Introduction and Objectives Pulmonary arterial hypertension (PAH) is a devastating condition with high morbidity and poor life expectancy. Pathologically PAH is characterised by the medial thickening of the small distal pulmonary arteries. Early endothelial cell (EC) dysfunction and apoptosis, and the subsequent abnormal proliferation and migration of pulmonary artery smooth muscle cells are thought to be a major contributing factor. Macrophages are proposed to play an important role in regulating these processes and are recruited to remodelled pulmonary arteries but the exact role of macrophages, and whether they are required for this remodelling remains unclear. We have recently developed a mouse model (MacLow) where approximately 50% of macrophages are depleted and now aim to investigate whether MacLow mice would demonstrate a reduced pulmonary hypertension phenotype in response to hypoxia, when compared to non-macrophage ablated littermates. Methods Macrophage ablation was induced in CD68-rtTA-eGFP/tetDTA double transgenic mice (MacLow) where macrophage-specific (CD68) induction of the cytotoxic diphtheria toxin A chain (DTA) is achieved by administration of doxycycline containing chow diet (doxy-chow).

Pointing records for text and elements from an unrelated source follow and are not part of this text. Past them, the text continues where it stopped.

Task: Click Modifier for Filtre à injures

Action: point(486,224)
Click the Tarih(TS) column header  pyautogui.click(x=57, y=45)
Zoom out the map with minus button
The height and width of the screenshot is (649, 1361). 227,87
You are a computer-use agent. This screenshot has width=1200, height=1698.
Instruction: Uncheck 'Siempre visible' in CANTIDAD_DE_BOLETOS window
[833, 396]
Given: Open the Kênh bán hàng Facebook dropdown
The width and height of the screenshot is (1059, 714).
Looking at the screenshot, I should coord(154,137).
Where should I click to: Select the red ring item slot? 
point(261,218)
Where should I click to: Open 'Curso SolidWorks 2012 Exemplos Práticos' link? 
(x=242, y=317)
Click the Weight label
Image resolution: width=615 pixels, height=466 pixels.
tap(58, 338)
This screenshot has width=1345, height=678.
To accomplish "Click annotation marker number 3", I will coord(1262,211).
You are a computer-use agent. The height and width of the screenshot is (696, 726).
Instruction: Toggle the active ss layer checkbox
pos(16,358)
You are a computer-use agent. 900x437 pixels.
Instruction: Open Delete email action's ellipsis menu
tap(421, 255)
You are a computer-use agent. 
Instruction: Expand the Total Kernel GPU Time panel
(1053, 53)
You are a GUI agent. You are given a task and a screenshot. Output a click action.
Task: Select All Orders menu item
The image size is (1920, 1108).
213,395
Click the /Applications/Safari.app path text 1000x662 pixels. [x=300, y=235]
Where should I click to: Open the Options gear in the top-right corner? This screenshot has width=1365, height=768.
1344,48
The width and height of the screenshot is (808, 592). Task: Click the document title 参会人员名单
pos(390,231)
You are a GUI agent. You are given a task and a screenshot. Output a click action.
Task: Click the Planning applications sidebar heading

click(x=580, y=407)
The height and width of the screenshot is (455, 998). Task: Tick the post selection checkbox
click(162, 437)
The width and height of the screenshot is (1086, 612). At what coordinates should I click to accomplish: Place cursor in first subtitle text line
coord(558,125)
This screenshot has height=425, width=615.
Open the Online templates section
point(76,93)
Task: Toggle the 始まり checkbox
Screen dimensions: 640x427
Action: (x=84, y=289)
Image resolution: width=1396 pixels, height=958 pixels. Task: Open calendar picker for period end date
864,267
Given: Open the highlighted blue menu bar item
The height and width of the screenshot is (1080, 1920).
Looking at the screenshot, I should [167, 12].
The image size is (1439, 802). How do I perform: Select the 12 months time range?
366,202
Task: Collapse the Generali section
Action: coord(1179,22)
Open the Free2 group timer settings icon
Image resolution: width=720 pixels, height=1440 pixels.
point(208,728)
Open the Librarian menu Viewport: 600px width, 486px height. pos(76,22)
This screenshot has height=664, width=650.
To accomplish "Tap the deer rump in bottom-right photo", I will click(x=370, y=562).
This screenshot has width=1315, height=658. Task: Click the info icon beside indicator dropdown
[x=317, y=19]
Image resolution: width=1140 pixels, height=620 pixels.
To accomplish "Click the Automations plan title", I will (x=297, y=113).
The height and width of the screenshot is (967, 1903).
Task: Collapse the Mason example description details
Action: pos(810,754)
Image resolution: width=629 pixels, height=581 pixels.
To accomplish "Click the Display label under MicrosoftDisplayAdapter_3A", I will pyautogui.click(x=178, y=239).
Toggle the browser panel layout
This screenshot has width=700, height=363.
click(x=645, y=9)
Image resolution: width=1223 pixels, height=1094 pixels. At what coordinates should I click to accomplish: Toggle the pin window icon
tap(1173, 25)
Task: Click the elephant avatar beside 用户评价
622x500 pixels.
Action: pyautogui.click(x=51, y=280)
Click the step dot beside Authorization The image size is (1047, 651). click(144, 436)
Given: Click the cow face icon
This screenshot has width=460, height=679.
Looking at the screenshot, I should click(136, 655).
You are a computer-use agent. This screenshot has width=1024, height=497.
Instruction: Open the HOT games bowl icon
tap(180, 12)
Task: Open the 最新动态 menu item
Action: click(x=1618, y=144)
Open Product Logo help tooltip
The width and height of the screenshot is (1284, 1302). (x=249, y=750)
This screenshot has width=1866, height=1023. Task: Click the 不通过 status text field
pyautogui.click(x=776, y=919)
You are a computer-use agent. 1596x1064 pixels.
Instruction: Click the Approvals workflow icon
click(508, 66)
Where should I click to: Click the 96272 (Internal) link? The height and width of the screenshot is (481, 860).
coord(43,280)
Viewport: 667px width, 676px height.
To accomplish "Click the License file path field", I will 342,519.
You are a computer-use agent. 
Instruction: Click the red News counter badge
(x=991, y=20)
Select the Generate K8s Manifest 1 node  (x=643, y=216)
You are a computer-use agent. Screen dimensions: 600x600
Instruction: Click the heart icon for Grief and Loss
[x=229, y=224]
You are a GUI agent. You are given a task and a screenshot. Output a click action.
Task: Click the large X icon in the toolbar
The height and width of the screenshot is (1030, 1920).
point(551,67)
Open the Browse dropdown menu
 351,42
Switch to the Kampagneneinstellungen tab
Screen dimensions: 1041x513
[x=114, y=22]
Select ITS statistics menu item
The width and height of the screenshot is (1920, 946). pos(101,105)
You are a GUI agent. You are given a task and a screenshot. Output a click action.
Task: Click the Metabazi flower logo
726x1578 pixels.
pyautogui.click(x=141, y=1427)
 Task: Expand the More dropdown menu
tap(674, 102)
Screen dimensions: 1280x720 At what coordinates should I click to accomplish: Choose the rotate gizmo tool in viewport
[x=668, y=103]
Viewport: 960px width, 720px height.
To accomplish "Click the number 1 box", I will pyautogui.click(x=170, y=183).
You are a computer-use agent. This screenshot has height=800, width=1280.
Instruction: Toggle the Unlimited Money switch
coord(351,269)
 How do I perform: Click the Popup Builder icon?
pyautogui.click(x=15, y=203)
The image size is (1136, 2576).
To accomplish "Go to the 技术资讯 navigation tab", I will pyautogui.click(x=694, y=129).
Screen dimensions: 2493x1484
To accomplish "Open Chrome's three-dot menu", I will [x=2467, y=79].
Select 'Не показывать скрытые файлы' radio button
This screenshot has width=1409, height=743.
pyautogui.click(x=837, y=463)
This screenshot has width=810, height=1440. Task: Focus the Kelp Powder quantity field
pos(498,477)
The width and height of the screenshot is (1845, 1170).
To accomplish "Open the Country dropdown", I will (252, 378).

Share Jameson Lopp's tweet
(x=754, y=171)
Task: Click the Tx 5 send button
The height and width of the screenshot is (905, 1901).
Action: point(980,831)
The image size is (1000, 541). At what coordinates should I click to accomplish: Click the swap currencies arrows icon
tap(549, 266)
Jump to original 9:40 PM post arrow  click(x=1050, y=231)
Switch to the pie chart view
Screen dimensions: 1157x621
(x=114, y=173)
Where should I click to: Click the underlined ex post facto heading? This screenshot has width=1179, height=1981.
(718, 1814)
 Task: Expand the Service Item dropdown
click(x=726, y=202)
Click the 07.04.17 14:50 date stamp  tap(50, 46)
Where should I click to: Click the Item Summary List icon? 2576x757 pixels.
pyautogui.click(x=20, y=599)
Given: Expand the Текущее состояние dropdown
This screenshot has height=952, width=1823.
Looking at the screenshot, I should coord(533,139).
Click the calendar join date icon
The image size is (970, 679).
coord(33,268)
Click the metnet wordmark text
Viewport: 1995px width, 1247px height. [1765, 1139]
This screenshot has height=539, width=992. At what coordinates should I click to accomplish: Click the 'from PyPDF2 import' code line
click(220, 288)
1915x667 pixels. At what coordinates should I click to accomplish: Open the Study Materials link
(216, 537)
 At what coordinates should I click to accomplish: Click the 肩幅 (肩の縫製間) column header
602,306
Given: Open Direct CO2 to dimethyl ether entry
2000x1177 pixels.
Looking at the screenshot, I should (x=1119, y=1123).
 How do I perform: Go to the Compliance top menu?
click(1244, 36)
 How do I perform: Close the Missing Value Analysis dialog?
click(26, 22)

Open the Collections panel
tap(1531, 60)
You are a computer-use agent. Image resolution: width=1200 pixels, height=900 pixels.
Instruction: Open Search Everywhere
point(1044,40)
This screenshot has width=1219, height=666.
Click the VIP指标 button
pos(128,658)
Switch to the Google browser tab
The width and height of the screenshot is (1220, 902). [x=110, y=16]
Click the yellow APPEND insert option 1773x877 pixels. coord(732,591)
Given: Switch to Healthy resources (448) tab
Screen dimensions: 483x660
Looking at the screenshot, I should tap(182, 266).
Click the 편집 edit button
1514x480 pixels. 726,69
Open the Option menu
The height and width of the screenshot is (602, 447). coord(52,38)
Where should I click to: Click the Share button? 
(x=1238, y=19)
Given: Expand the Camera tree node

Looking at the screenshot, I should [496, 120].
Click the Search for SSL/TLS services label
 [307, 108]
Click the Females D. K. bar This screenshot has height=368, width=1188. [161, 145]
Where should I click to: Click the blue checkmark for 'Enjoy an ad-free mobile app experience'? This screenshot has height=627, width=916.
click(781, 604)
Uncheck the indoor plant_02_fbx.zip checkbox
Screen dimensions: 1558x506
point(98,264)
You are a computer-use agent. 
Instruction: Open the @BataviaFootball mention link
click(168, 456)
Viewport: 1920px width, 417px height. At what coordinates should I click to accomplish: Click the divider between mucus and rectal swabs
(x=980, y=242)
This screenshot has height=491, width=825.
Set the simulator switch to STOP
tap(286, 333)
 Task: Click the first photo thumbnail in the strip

Mice were divided by sex and then fed either regular or doxy-chow for 2 weeks prior to either 2 weeks exposure to hypoxia (10% oxygen), or room air. All mice were phenotyped for PH by echocardiography followed by closed chest cardiac catheterisation. Heart and lung tissue were harvested for morphological, immunohistochemical and biochemical analyses. Results Doxy-chow fed mice displayed the expected 50% reduction in macrophages (liver) compared to controls. MacLow mice with the induced ablation of macrophages were not protected from hypoxia induced pulmonary hypertension although females displayed a trend for higher RVSP after hypoxia (34 mm Hg vs 29 mm Hg). Interestingly male MacLow mice with induced macrophage ablation displayed a spontaneous PAH phenotype (33 mm Hg), in normoxia, that was not further increased by hypoxia. The changes in RVSP were accompanied by appropriate changes in RVH. Conclusion These data suggest that macrophages play a modulating role in pulmonary vascular remodelling but further work is required to explore the mechanisms involved in this phenotype, and to fully assess the change in macrophage number within the lungs of these mice.